- [AIM OF THE EXERCISE]: Copy out the page below on restoring fire in eastern Canadian national parks in full, word for word.

BEGIN EXCERPTED PASSAGE

Sparking an interest in fire

Restoring the role of fire in eastern Canadian national parks

What’s the issue?

Worker setting grass alight using a drip torch.
A drip torch is used to ignite dry fuels at the Lac en Coeur prescribed fire in La Mauricie National Park. Photo: © Elisabeth Caron

Society generally views fire as a destructive force, stamping it out wherever it’s found – historically so, even in Canada’s national parks. Today, Parks Canada has a deeper understanding of the important role fire plays in the health of forest ecosystems. Without fire, many species, such as white pine, red oak and pitch pine, struggle to regenerate. Forests that never burn become less diverse in structure, age and species, and have low reproductive vigor, making them especially susceptible to disease, pest infestation and catastrophic loss. Armed with this knowledge and specially trained staff, Parks Canada has developed a wealth of experience in the use of controlled, or prescribed fire to maintain and restore forest ecosystems. These carefully planned operations also often provide exciting opportunities for park visitors to learn about the practice and benefits of prescribed fire across Canada’s eastern national parks.

What’s our approach?

  • Restore the role of fire as an agent of regeneration by carefully planning and applying prescribed fire.
  • Increase the capacity and expertise of park staff in fire operations.

END EXCERPTED PASSAGE
BEGIN DATA UNDER STUDY

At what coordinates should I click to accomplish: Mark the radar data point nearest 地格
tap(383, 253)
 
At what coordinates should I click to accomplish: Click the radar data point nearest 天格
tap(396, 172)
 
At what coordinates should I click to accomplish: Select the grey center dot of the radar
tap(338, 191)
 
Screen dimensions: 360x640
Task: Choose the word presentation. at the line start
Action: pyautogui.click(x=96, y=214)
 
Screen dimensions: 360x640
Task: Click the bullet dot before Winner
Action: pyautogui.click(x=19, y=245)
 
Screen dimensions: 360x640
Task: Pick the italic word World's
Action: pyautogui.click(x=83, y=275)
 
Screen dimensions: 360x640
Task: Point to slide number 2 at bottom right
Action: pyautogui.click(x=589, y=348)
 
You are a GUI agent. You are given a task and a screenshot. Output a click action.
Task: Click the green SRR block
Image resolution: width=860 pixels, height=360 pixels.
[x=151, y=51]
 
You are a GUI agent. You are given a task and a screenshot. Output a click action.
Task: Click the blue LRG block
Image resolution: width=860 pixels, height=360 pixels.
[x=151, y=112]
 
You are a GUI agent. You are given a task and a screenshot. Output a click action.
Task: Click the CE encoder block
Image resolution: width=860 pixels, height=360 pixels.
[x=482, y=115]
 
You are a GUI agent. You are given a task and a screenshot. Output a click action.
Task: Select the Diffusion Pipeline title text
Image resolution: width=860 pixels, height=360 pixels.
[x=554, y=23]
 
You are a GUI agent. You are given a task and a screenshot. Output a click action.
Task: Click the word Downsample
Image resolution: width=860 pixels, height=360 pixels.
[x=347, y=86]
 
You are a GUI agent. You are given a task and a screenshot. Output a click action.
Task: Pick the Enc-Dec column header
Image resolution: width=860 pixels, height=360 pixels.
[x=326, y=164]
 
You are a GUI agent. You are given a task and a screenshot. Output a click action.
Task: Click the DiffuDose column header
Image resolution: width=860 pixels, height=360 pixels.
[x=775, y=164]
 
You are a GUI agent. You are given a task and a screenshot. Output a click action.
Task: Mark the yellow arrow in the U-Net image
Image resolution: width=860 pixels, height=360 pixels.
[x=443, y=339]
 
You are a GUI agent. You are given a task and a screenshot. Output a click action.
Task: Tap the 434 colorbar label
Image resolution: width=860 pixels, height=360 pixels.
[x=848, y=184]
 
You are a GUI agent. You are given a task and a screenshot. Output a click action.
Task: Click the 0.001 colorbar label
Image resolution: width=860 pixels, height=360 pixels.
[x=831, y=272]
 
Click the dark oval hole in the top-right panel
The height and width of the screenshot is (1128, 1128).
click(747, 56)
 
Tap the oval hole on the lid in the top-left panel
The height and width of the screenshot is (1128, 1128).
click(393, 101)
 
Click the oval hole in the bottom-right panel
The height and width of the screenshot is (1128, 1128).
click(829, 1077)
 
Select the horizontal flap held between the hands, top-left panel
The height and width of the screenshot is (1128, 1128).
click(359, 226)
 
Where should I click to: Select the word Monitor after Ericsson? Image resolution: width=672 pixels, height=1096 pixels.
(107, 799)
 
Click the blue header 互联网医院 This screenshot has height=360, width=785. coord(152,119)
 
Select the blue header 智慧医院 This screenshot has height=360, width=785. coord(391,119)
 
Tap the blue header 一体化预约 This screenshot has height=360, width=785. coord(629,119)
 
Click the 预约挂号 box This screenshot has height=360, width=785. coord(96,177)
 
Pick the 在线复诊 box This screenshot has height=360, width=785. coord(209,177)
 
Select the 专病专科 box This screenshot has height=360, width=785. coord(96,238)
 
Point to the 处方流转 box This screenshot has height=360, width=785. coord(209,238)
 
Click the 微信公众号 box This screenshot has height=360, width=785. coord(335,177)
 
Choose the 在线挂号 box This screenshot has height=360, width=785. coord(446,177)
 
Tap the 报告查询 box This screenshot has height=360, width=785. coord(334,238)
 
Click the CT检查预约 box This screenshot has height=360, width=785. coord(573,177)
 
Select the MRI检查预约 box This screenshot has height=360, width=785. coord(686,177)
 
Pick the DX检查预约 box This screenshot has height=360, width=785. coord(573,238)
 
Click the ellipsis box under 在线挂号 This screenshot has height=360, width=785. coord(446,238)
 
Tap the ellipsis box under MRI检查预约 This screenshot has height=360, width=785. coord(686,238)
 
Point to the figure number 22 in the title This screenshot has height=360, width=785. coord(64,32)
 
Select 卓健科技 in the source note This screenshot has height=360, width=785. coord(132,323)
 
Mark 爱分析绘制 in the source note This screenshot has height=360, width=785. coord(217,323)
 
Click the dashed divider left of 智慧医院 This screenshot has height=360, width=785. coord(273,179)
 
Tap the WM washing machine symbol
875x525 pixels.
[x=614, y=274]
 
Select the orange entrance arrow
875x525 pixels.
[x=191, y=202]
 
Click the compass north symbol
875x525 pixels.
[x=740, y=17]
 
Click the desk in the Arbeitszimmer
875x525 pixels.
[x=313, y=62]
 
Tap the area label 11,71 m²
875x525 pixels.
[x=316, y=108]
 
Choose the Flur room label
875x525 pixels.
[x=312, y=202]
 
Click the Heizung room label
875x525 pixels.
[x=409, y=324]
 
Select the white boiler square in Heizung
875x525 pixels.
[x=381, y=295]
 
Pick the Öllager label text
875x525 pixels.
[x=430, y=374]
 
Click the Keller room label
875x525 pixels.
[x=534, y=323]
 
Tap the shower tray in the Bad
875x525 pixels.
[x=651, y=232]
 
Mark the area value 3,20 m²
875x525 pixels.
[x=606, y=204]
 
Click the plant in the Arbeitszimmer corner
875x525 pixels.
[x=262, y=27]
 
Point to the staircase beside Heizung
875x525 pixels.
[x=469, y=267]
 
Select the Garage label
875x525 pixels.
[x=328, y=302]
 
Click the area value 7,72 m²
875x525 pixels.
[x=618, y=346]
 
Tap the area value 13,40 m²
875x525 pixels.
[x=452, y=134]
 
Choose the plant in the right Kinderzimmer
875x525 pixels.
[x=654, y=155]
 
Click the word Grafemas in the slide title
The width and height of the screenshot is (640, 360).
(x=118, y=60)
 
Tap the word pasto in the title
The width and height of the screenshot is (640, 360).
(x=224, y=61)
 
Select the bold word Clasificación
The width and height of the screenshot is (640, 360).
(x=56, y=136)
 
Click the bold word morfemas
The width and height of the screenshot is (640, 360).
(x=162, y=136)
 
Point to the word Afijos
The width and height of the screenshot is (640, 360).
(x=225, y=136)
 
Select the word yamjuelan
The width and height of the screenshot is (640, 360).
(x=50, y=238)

END DATA UNDER STUDY

- [EXERCISE OUTPUT]:
Sparking an interest in fire

Restoring the role of fire in eastern Canadian national parks

What’s the issue?

Worker setting grass alight using a drip torch.
A drip torch is used to ignite dry fuels at the Lac en Coeur prescribed fire in La Mauricie National Park. Photo: © Elisabeth Caron

Society generally views fire as a destructive force, stamping it out wherever it’s found – historically so, even in Canada’s national parks. Today, Parks Canada has a deeper understanding of the important role fire plays in the health of forest ecosystems. Without fire, many species, such as white pine, red oak and pitch pine, struggle to regenerate. Forests that never burn become less diverse in structure, age and species, and have low reproductive vigor, making them especially susceptible to disease, pest infestation and catastrophic loss. Armed with this knowledge and specially trained staff, Parks Canada has developed a wealth of experience in the use of controlled, or prescribed fire to maintain and restore forest ecosystems. These carefully planned operations also often provide exciting opportunities for park visitors to learn about the practice and benefits of prescribed fire across Canada’s eastern national parks.

What’s our approach?

  • Restore the role of fire as an agent of regeneration by carefully planning and applying prescribed fire.
  • Increase the capacity and expertise of park staff in fire operations.